Joseph Barker Project Page

Project Description

In this project, I will attempt to create a short-read mapper, trying for at least the medium-level-difficulty project. Given a reference genome of up to length 3 billion and some number of reads of length 30, the goal is to find all positions in the genome where the reads match with at most two mismatches (currently, I'm interpreting mismatch as meaning having only two non-complementary alleles, but other definitions might include insertions or deletions of alleles, as well). I do not yet have concrete algorithmic proposals.

About Me

My name is Joseph Barker, and I'm a second-year PhD student with a focus on heuristic search (although I'm planning on getting a minor in bioinformatics). My current research focuses mostly on game-playing; i.e., given a non-random, complete-information game (like chess or checkers) and perfect play by both players, determine who wins. It's fun stuff. Since we're apparently supposed to put in an interesting factoid about ourselves, I'll put out there that I've lived in six countries, had malaria three times, and climbed Kilimanjaro last Christmas.

Goals For This Quarter

Create a short-read mapper that can map reads to a reference genome as fast as the current state of the art. Failing that, the mapper should be able to map reads in a reasonable span of time.

Weekly Schedule

Week Of April 20

Write this project summary page. Download reference data (currently using CloudBurst's sample data). Brainstorm about algorithmic ideas. I feel like I've done A-quality work this week.

Week of April 27

Downloaded and played with maq, which I understand is currently the state-of-the-art short read mapper. I've figured out how to run it for use in benchmarking. I've decided on an initial algorithmic approach. I will use a two-step scanning process: in the first step, I will scan a lossily-compressed version of the genome and find possible matches — this can be done much more quickly than an exact matching algorithm. In the second step, I will scan only the portions of the file that correspond to possible matches and do exact matching there. I have an implementation of the first-pass scan completed — it can find possible matches of length 36 on a 100 megabase reference in 10 seconds (including all I/O). The next step is to implement the second pass search. I feel like this constitutes A-quality work, especially for this early in the term.

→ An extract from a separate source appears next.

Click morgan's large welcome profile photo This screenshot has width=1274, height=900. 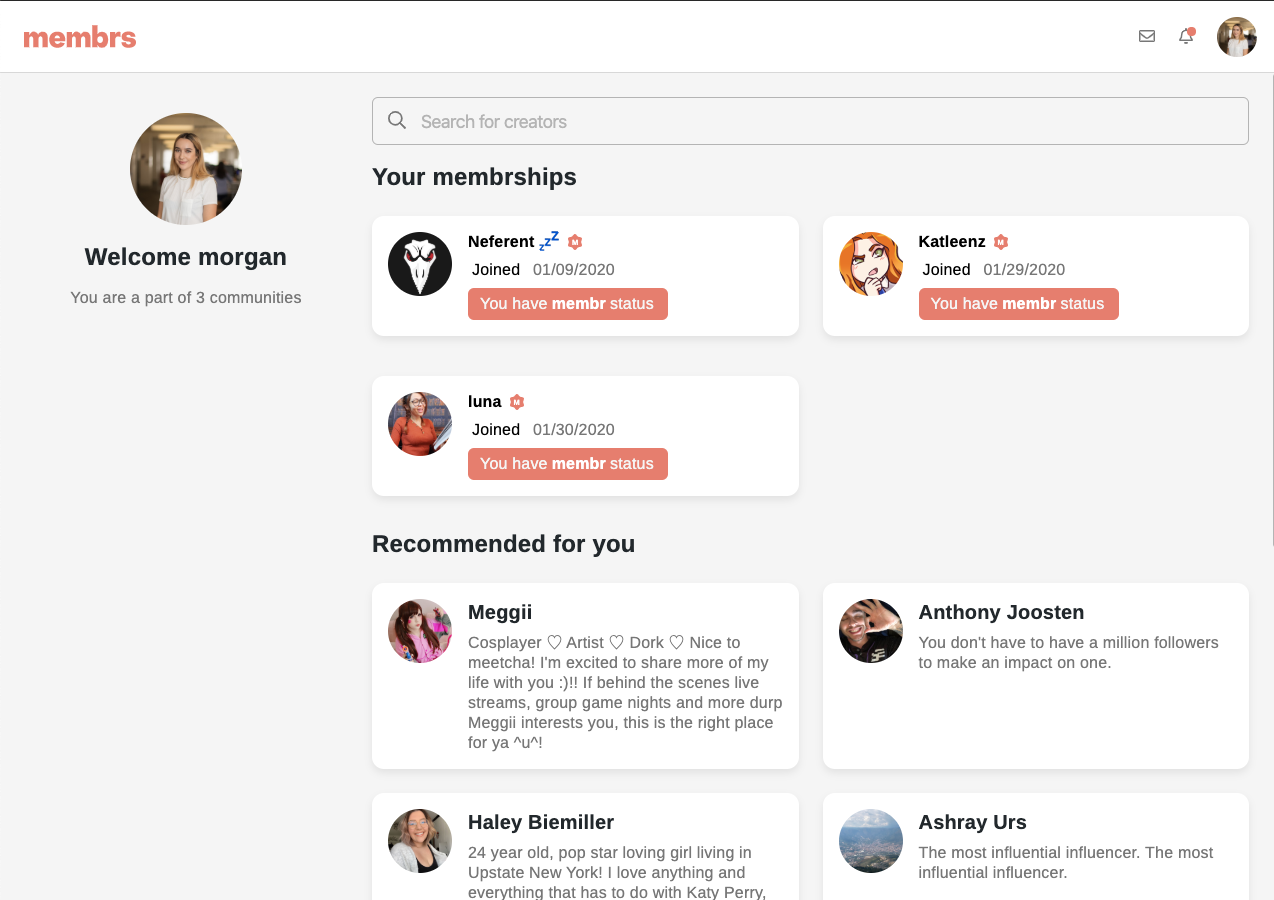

Update: I've implemented the second-pass search. I can now match a read of length 36 to a 4 gigabase reference in 5 minutes — almost entirely dominated by file i/o. It turns out I've misunderstood the formatting of the reads, but I believe I can adapt my algorithm appropriately with no significant cost to runtime. Should be trivial.

Week of May 4

Delayed update, since I forgot to write it on the correct day. This week I reimplemented my parser to map reads using the paired-end read format. This had no impact on run-time at all. However, it turns out that I was wrong in the first place, and the format I'd been using last week was actually correct for this project. Nonetheless, I think I deserve an A for this week's work.

Weeks of May 11 through June 1

I forgot to update my Wiki for these weeks, so this section summarizes my work for those weeks.

I developed two reference implementations against which to compare my implementation. The first is a no-memory implementation, which keeps only a segment of the genome the same size as a read in memory and does naive string comparison against it. The second is a no-compression implementation, which reads the entire genome in to memory without performing any form of compression and uses a naive string comparison (the advantage of this approach is that it is trivially threadable, compared to the no-memory version).

Using these two implementations for my comparison, I performed a number of tests on my implementation, generating data. The results of this data are summarized in my final report.

Unsurprisingly, I think I deserve an A for my work.

Final Writeup

My final presentation is available at http://cs.ucla.edu/~jbarker/cs224/Presentation.pptx

My source code (including a small reference genome) is available at http://cs.ucla.edu/~jbarker/cs224/code.tar.bz2

Goals

To create a memory-efficient short-read mapper. That is, a tool that takes a number of short reads (short sequences of nucleotides) and for each one finds the location on a nucleotide where they align with the fewest mismatches.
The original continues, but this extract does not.